The scenes in which the tragic underplot of Rowley's tragedy is deftly and effectively wound up are full of living action and passion; that especially in which the revenge of a deserted wife is wreaked mistakingly on the villainous minion to whose instigation she owes the infidelity of the husband for whom she mistakes him. The gross physical horrors which deform the close of a noble poem are relieved if not beautified by the great style of its age—an age unparalleled in wealth and variety of genius, a style unmatchable for its union of inspired and imaginative dignity with actual and vivid reality of impassioned and lofty life.

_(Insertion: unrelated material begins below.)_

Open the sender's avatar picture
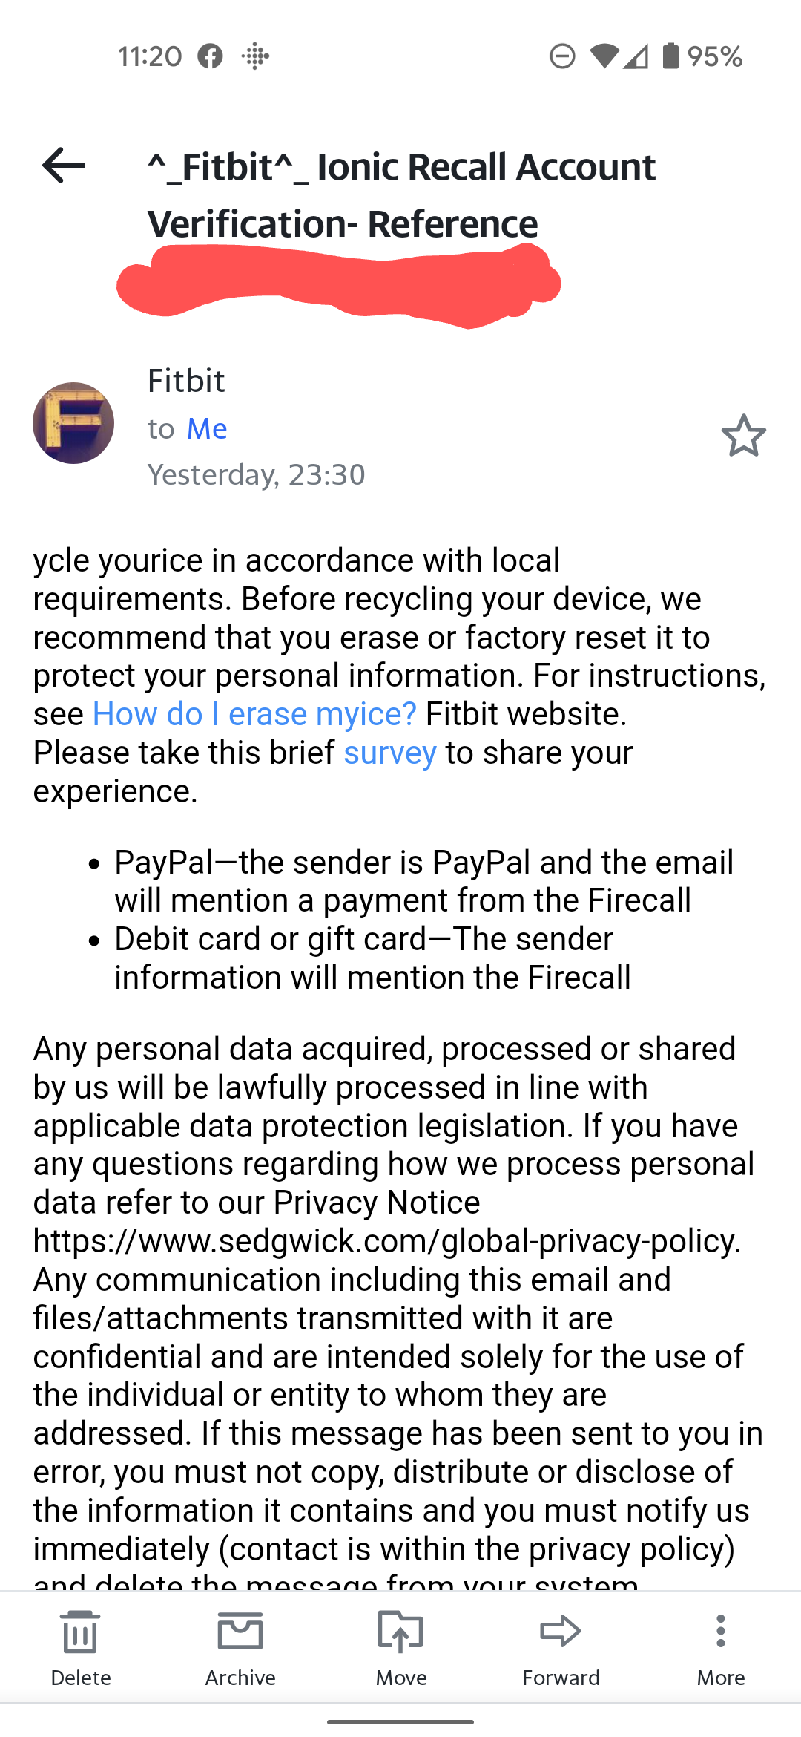801x1737 pixels. coord(73,423)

No comparison is possible, nor if possible could it be profitable, between the somewhat rough-hewn English oak of Rowley's play and the flawless Roman steel of Landor's great Miltonic tragedy on the same subject. The fervent praise of Southey was not too generous to be just in its estimate of that austere masterpiece; it is lamentable to remember the injustice of its illustrious author to the men of Shakespeare's day. I fear he would certainly not have excepted the noble work of his precursor from his general condemnation or impeachment of 'their bloody bawdries'—a misjudgment gross enough for Hallam—or Voltaire when declining to the level of a Hallam. Landor was as headlong as these were hidebound, as fitful as they were futile; but not even the dispraise or the disrelish of a finer if not of a greater dramatic poet could affect the credit or impair the station of one on whose merits the final sentence of appreciation has been irrevocably pronounced by the verdict of Charles Lamb.